§ **TASK STATEMENT**
Range to reproduce from the entries below: the line with "Click the status orb for 総 TLC 消去回数 row", the line with "Given: Open the", and every line in between. Give them exactly and give nothing else.

§ **WORKING DATA**
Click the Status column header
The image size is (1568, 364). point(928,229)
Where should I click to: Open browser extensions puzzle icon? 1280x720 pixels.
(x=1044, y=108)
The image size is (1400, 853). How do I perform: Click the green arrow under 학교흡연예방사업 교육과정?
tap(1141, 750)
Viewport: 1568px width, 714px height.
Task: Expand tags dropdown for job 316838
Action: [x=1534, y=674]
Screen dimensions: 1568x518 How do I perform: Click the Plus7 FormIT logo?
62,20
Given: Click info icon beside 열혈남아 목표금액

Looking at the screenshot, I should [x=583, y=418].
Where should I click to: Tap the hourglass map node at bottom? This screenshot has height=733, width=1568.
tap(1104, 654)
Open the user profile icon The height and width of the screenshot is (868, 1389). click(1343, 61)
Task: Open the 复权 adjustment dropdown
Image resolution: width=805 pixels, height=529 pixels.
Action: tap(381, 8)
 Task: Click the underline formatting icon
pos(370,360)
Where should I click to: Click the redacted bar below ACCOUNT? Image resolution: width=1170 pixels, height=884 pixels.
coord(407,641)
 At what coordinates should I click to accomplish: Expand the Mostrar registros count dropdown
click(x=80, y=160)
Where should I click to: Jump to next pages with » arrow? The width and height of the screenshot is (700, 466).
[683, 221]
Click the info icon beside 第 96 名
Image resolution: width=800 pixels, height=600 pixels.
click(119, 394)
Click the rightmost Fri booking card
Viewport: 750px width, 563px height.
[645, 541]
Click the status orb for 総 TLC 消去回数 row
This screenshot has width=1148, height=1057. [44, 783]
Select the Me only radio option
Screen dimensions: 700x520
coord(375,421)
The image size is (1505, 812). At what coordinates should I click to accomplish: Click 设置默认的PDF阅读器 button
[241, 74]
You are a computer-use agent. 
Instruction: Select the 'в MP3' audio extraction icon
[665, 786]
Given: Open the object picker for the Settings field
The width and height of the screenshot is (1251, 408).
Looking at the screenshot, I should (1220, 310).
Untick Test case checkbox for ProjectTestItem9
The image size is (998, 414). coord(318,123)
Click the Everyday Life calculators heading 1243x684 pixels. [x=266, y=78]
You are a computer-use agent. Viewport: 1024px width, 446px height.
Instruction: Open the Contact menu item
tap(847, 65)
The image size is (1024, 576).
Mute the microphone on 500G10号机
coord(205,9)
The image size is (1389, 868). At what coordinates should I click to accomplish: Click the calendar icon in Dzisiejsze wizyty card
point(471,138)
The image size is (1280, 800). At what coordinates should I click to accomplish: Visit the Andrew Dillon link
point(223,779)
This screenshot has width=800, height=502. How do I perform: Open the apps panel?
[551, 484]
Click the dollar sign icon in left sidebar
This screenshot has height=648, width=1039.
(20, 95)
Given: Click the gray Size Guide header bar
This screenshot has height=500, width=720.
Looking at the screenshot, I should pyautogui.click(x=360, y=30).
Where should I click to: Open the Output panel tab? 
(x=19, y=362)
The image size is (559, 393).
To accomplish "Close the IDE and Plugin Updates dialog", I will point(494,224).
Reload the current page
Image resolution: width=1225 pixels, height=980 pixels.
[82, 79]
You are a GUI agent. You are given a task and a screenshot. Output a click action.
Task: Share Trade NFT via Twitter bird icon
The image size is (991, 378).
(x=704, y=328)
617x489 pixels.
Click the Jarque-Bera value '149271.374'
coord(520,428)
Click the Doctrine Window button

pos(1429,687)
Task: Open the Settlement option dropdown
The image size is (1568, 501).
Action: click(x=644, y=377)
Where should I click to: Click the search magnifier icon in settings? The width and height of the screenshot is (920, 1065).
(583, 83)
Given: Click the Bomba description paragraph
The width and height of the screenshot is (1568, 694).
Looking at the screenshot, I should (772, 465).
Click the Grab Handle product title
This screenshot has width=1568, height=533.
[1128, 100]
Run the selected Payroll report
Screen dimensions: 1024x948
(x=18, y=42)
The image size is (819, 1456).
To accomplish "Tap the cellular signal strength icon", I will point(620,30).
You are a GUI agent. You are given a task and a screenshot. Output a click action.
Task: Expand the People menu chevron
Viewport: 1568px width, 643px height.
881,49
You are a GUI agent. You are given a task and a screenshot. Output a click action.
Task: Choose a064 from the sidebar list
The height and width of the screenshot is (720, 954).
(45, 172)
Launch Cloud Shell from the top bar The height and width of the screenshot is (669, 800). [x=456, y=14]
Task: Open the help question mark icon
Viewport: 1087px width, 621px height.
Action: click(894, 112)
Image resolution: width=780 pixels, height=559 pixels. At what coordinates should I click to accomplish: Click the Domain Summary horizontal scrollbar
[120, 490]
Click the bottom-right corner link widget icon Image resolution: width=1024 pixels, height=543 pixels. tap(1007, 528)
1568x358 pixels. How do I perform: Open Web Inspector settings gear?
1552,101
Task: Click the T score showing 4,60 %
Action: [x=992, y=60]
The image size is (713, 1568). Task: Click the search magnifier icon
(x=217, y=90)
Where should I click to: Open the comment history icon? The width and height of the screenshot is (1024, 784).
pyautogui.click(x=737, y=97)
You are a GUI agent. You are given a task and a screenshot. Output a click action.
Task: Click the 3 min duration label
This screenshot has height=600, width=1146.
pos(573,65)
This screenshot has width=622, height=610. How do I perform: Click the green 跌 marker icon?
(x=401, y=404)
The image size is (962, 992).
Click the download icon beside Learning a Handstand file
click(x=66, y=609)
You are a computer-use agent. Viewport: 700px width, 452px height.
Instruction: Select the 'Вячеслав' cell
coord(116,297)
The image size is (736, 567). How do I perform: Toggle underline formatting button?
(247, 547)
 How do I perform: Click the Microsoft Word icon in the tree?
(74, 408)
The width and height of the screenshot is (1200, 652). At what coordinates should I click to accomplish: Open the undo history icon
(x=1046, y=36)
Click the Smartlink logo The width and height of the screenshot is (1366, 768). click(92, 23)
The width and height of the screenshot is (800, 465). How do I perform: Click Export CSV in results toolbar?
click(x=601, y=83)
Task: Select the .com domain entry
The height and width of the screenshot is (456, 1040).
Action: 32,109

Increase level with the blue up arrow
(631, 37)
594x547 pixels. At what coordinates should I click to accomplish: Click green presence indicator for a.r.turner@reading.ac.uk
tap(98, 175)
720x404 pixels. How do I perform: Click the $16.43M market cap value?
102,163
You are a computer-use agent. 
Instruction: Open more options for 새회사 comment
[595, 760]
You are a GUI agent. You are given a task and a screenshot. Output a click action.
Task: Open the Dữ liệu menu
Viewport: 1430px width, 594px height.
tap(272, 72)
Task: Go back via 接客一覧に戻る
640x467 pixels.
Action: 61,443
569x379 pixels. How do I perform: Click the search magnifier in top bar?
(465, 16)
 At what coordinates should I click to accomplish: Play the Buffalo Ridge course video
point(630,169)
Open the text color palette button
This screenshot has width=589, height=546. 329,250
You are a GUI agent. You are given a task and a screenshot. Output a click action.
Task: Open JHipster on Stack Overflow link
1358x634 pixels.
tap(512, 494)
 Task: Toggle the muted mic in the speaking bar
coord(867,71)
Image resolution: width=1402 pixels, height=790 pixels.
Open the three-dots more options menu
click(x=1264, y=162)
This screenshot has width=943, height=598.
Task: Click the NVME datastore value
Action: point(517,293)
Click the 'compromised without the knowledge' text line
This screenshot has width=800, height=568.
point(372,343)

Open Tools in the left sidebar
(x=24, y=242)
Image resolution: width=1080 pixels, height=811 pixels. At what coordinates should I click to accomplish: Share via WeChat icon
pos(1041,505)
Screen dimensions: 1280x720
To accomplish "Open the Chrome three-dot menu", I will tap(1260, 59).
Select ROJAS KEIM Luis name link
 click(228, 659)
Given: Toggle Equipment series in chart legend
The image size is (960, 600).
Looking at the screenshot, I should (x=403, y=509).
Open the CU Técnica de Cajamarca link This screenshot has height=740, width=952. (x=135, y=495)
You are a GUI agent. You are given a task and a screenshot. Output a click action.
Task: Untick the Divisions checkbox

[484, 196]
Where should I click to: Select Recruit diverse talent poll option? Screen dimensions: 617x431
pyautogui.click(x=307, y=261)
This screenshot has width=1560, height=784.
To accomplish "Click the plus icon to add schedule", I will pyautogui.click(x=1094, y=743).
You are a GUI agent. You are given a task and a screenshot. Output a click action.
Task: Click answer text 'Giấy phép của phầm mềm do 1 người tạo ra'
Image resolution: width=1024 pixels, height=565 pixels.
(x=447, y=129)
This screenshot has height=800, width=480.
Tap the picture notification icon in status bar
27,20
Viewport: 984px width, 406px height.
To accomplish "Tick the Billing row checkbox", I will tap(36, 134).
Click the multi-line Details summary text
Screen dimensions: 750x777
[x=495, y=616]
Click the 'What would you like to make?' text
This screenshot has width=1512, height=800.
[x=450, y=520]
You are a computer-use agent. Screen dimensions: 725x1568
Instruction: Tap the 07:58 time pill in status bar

§ **OUTPUT FOR THIS TASK**
Click the status orb for 総 TLC 消去回数 row
This screenshot has width=1148, height=1057. [44, 783]
Select the Me only radio option
Screen dimensions: 700x520
coord(375,421)
The image size is (1505, 812). At what coordinates should I click to accomplish: Click 设置默认的PDF阅读器 button
[241, 74]
You are a computer-use agent. 
Instruction: Select the 'в MP3' audio extraction icon
[665, 786]
Given: Open the object picker for the Settings field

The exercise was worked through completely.